* **Passage provided**:
+===+

You find all sorts in the garden

A picture of Hitler and friends from a 1938 English Homes and Gardens magazine.
A picture of Hitler and friends from a 1938 English Homes and Gardens magazine.
I was very small. My father, the Rev Lapsley, had the morning free from tending the flock, and was labouring in the garden. He dug a spade into the ground beside a green plant, loosened the earth, and pulled a cluster of pink, oval vegetables up from the soil.

I regarded the hole he had left with both surprise and curiosity.

"But Dad, why does God hide potatoes in holes?

" A student of the Book of Revelation will smile knowingly and murmur: "Damn deep question." The more practical citizen may observe: "I don't think this kid was born with the gardening gene."

Living in the country's most beautiful small township, I am surrounded by gardeners. Front lawns and verandas in Arrowtown are bordered with carefully tended masses of colourful blooms. Behind these cottages and houses, lined up in orderly ranks, are respectful rows of carrots, lettuce and cauliflower. Living amid this splendour minus the gardening gene, I feel a little left out, perhaps like the patient in the old story about the asylum inmate and the gardener. The inmate spotted the agriculturalist tending his plants on the far side of the sanity fence.

"What's that you're putting on your strawberries?

" the inmate asked.

"Cow manure," the gardener replied.

"You must be crackers," said the patient. "In here we have them with cream."

+===+

* **Available data**:

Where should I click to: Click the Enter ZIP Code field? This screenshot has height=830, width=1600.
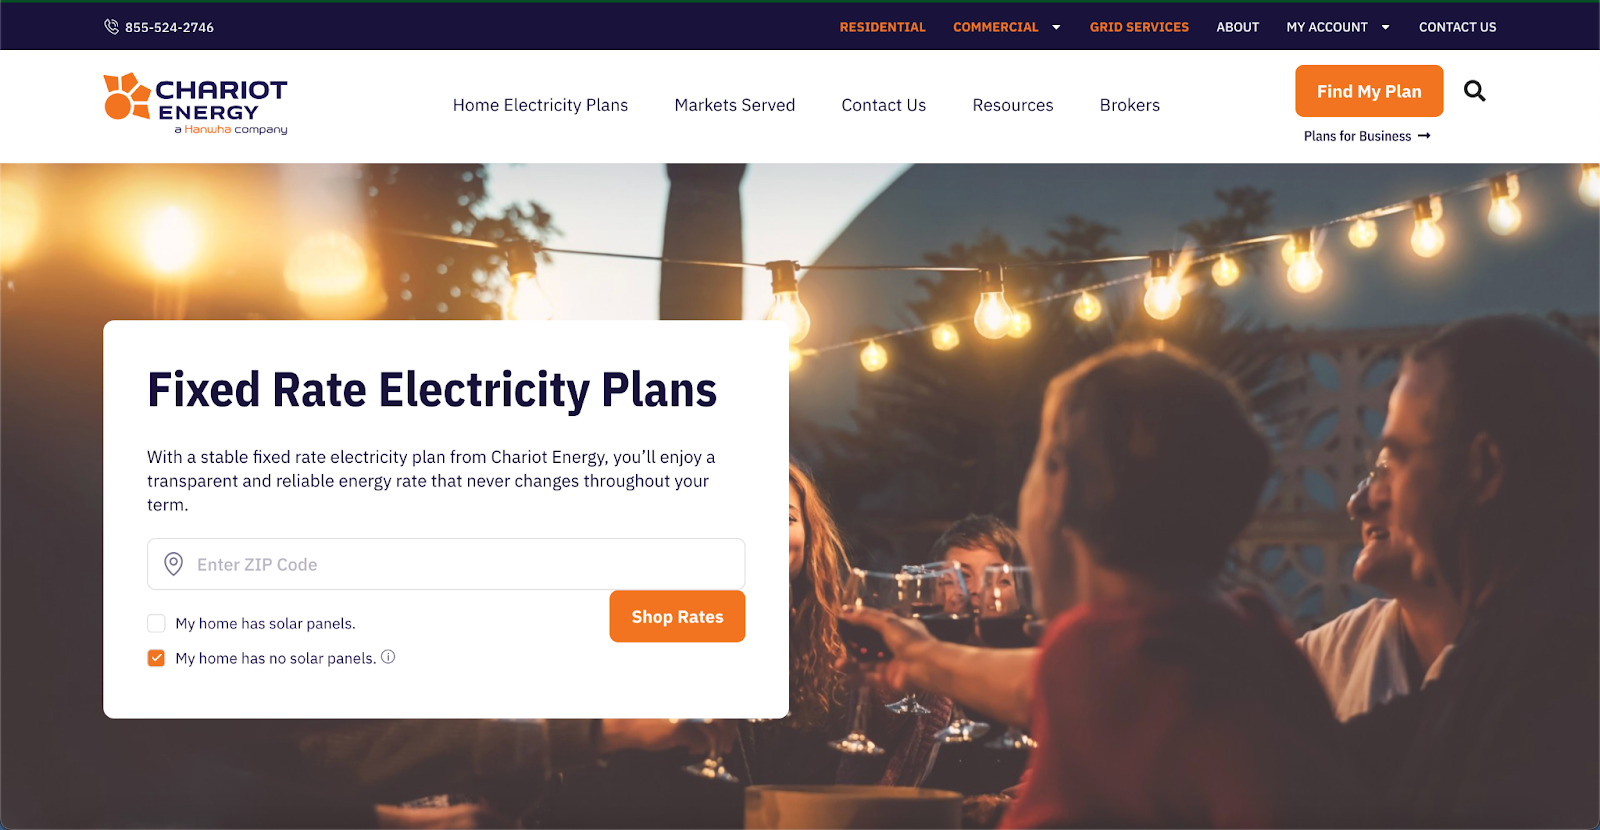[x=446, y=564]
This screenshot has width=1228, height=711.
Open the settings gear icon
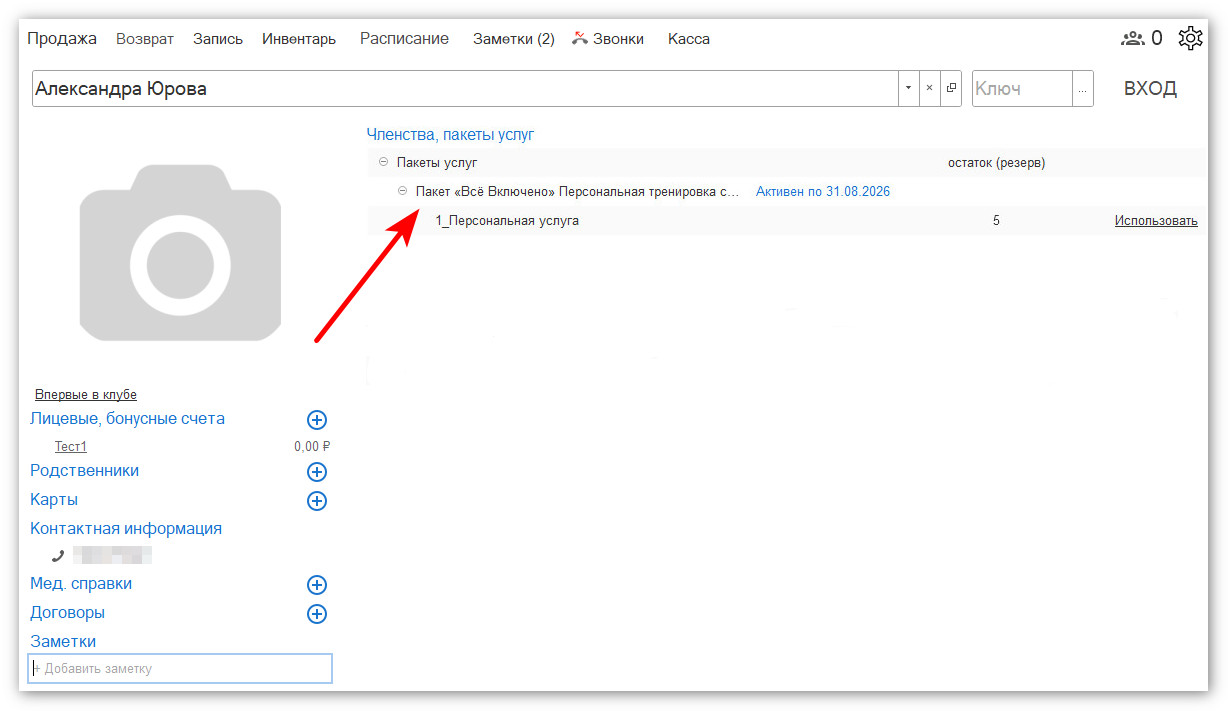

+===+

* **Task list**:
A. According to the garden piece, in which township does the writer live?
B. Rewrite the part of the garden piece starting at "I was very small." and ending at "from the soil.", changing "spade" to "garden fork".

* **Answers per task**:
A. Arrowtown

B.
I was very small. My father, the Rev Lapsley, had the morning free from tending the flock, and was labouring in the garden. He dug a garden fork into the ground beside a green plant, loosened the earth, and pulled a cluster of pink, oval vegetables up from the soil.